= Activity =
Lines in the listing below containing the string "Traveling" are to be identified and copied.

▼▼▼

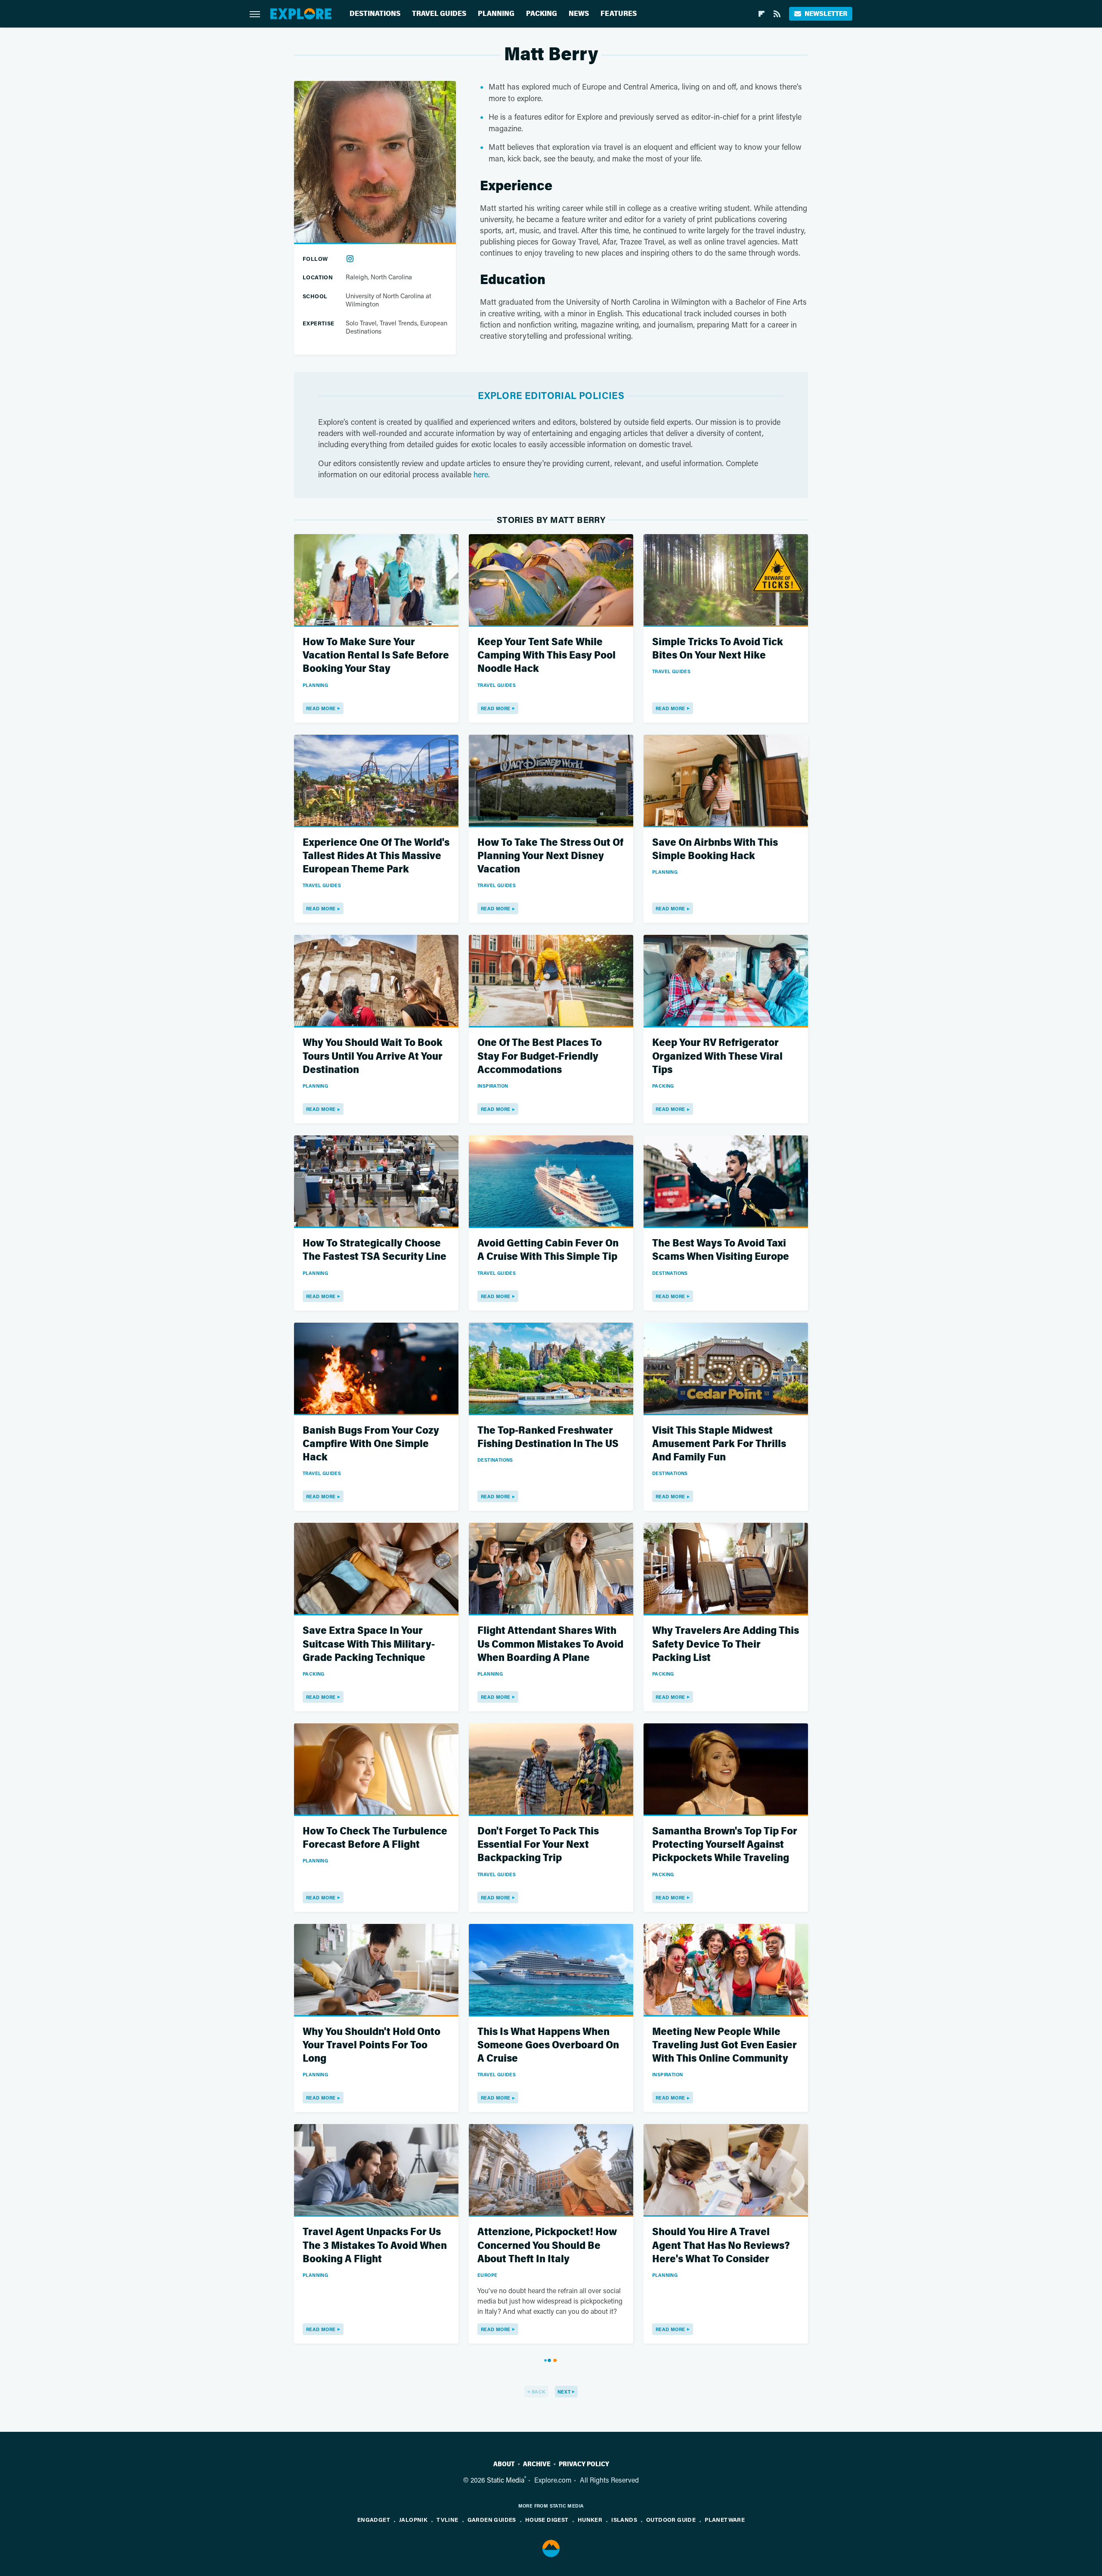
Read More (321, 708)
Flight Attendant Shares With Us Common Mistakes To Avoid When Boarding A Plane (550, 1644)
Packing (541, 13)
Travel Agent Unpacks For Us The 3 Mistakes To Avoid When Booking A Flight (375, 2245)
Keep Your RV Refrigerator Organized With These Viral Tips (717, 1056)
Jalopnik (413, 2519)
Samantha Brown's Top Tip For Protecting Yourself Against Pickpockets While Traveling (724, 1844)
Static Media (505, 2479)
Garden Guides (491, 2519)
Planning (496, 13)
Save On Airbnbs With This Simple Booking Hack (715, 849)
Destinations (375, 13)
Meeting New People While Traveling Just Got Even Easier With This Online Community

▲▲▲
▼▼▼

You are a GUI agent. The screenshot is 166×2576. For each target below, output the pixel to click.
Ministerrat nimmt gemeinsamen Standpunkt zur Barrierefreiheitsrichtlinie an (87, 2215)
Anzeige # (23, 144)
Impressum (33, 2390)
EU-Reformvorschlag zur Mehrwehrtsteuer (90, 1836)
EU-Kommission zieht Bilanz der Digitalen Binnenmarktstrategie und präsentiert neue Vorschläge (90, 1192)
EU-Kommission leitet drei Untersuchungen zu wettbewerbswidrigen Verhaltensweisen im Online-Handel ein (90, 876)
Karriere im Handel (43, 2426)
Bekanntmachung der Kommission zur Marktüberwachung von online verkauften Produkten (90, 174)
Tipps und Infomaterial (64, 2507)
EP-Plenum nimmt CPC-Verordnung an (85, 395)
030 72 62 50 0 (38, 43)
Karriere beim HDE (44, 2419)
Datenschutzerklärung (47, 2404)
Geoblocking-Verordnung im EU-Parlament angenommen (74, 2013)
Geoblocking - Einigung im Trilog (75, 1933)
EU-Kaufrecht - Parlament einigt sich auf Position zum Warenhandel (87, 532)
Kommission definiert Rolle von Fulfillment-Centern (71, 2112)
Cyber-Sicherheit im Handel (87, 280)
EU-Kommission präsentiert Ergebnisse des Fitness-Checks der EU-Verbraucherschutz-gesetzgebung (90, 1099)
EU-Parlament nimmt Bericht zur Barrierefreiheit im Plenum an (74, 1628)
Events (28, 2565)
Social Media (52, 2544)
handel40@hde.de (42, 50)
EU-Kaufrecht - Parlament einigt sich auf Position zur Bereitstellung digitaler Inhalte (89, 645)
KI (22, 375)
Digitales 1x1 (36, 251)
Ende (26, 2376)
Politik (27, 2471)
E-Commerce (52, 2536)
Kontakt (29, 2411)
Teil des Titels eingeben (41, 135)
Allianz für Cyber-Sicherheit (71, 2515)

▲▲▲

= Exercise output =
Samantha Brown's Top Tip For Protecting Yourself Against Pickpockets While Traveling (724, 1844)
Meeting New People While Traveling Just Got Even Easier With This Online Community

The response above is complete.